"Há populações no interior que estão a ser abandonadas pela banca"

"A exclusão bancária está a aumentar,o nosso estudo de 2022 já apontava nesse sentido e vem aumentando",disse à Lusa o economista Nuno Rico,da Deco,para quem o impacto sente-se sobretudo em zonas do interior,onde há populações mais velhas e com mais dificuldade em usar meios digitais.

 

"Esta banca está a deixar de ser para velhos. Há claramente populações no interior do país que estão a ser abandonadas pela banca.
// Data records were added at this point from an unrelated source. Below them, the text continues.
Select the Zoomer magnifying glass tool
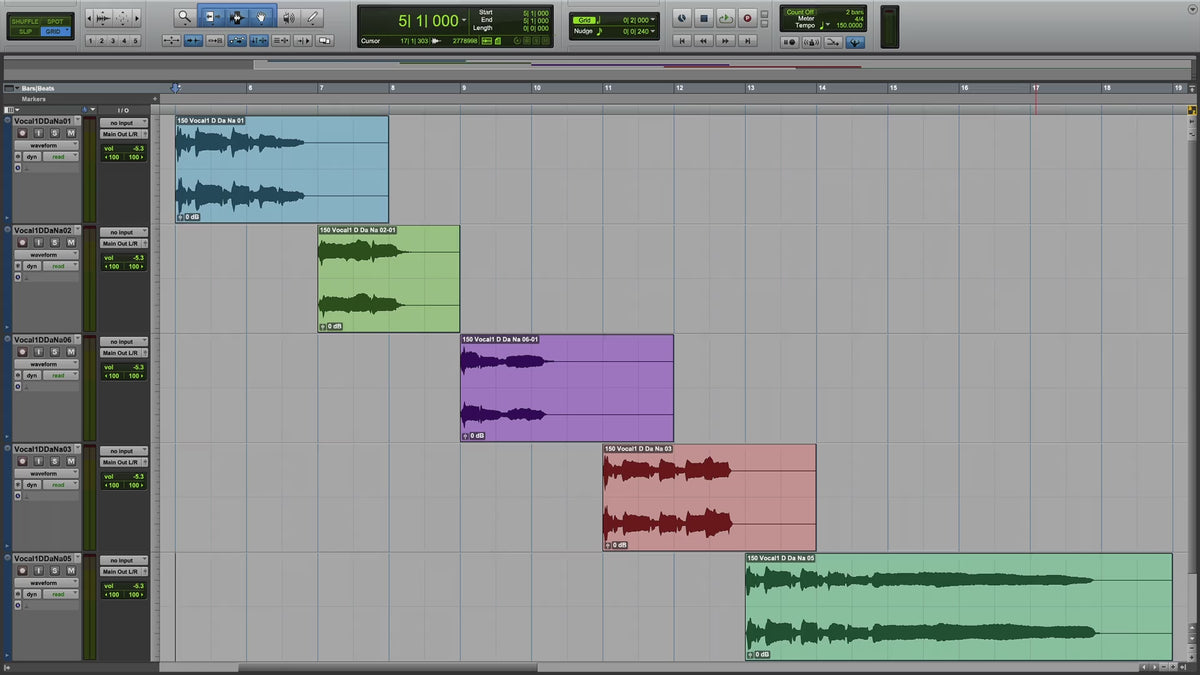1200x675 pixels. [x=185, y=17]
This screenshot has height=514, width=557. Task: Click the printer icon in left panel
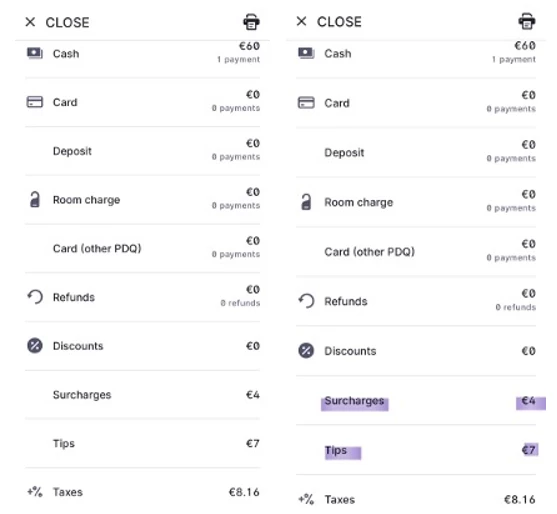pos(251,22)
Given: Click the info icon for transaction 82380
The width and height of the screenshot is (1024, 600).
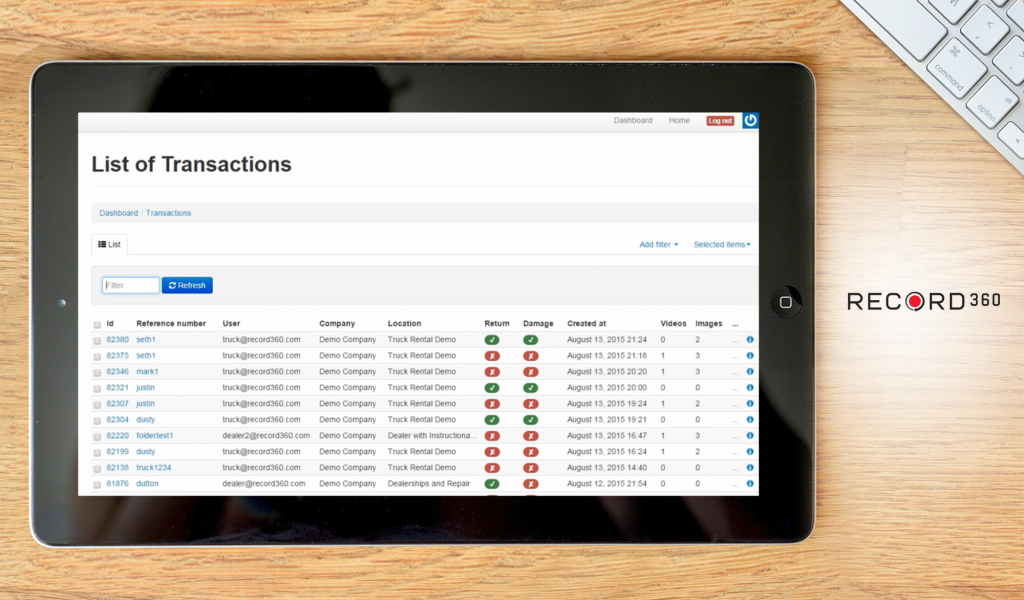Looking at the screenshot, I should pyautogui.click(x=749, y=339).
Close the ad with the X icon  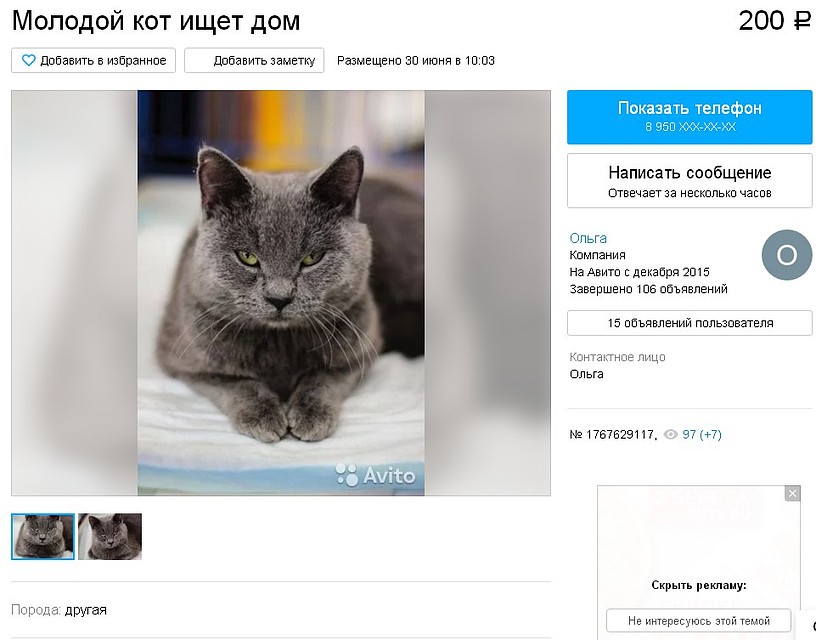(793, 493)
Isto agravou-se" desde o estudo feito pela Deco em 2022,acrescentou.

O estudo da Deco,de 2022,considerava que "o peso de uma banca cada vez mais longe de casa e cada vez mais cara está,sobretudo,aos ombros dos mais idosos",com o fecho de balcões a ter impacto no interior onde uma deslocação a uma agência pode implicar dezenas de quilómetros.

Então,dava o exemplo de que um cliente do BPI de Vilar Formoso que tinha de fazer mais de 72 quilómetros (ida e volta) para ir à agência do seu banco mais próxima,em Figueira de Castelo Rodrigo,e de alguém de Barracos cliente do BCP que tinha de fazer 140 quilómetros para ir ao balcão mais perto,em Reguengos de Monsaraz,e voltar a casa.
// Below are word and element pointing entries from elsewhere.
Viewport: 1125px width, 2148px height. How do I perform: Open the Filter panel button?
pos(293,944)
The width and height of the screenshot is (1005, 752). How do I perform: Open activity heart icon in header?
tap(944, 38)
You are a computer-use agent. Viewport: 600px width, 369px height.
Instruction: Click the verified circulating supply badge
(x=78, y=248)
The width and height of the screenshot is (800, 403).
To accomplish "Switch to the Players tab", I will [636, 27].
O Público noticia hoje,em manchete,que a Caixa Geral de Depósitos (CGD) "reduz serviços no interior e ilhas" ao transformar dezenas de agências que até aqui ofereciam todos os serviços (designadamente levantar e depositar dinheiro ao balcão) em espaços mais pequenos e com menos serviços.

Em 03 de outubro,a Lusa noticiou um comunicado da Comissão de Trabalhadores do banco em que esta denunciava aquilo que dizia ser o "incumprimento" da CGD do "dever de serviço público bancário".

Hoje,em declarações à Lusa,o presidente da CT da CGD,Jorge Canadelo,disse que este problema se está a colocar sobretudo em agências do interior de Portugal continental e das ilhas e que isso é feito pondo em causa a sustentabilidade da empresa no futuro e sem qualquer "visão crítica" da tutela,o Governo.

"O acionista [o Estado] tem tido rendimento,mas estamos a minar a coesão [do país] e a dar cabo da sustentabilidade futura [da CGD]. Quando acabar o diferencial das taxas de juro [principal contribuidor dos lucros do banco] não sabemos se teremos matéria-prima para gerar mais lucro",afirmou Jorge Canadelo.

Sobre a CGD,o economista da Deco Nuno Rico considera que há "uma agravante" em o banco deixar de prestar serviços em algumas zonas pois tendo "capitais públicos teria a obrigação moral de pelo menos não contribuir para este abandono dos clientes mais idosos".

Questionada pela Lusa,fonte oficial do banco público afirmou que "é completamente falso que a CGD esteja a reduzir serviços,nomeadamente no interior ou nas ilhas" e que "só por manifesta má-fé o investimento superior a 70 milhões de euros que a Caixa está a realizar sua extensa rede de agências pode ser entendido como recuo de serviços,quando o mesmo se insere num plano de transformação digital que visa servir mais e melhor os seus clientes onde quer que eles estejam".

Segundo a CGD,a criação de agências de nova geração "não deixa ninguém para trás e aumenta de forma significativa a sua capacidade de serviço aos clientes,nomeadamente nas disponibilidades de tesouraria"

A CGD afirma que a CGD não ficará "parada no tempo,agarrada a um passado que já não existe" e que os planos de transformação visam "garantir o futuro hoje".

Além da redução de agências e de serviços bancários no interior,a Deco afirma que mesmo nas cidades maiores os encerramentos de balcões,os fechos nas horas de almoço e as limitações nos horários da tesouraria faz com que seja cada vez mais difícil ir a um balcão e leva mesmo a filas de clientes à porta de agências.

Além disso,afirmou Nuno Rico,os serviços bancários digitais são gratuitos ou mais baratos numa primeira fase,mas à medida que se tornam muito usados passam a ser "onerados de forma significativa".

O encerramento de agências e diminuição de trabalhadores bancários tem sido,na última década,transversal a toda a Europa e com contestação de populações e autarcas.

Em 2022,em Espanha,um homem de 78 anos (cirurgião reformado e doente de Parkinson) fez uma petição a pedir menos Internet e mais atenção humana nas sucursais bancárias e chegou a conseguir mais de 600 mil assinaturas.

Segundo os últimos dados do Banco de Portugal,em 2022,o número de agências bancárias era de 4.626,menos 3.090 do que em 2012.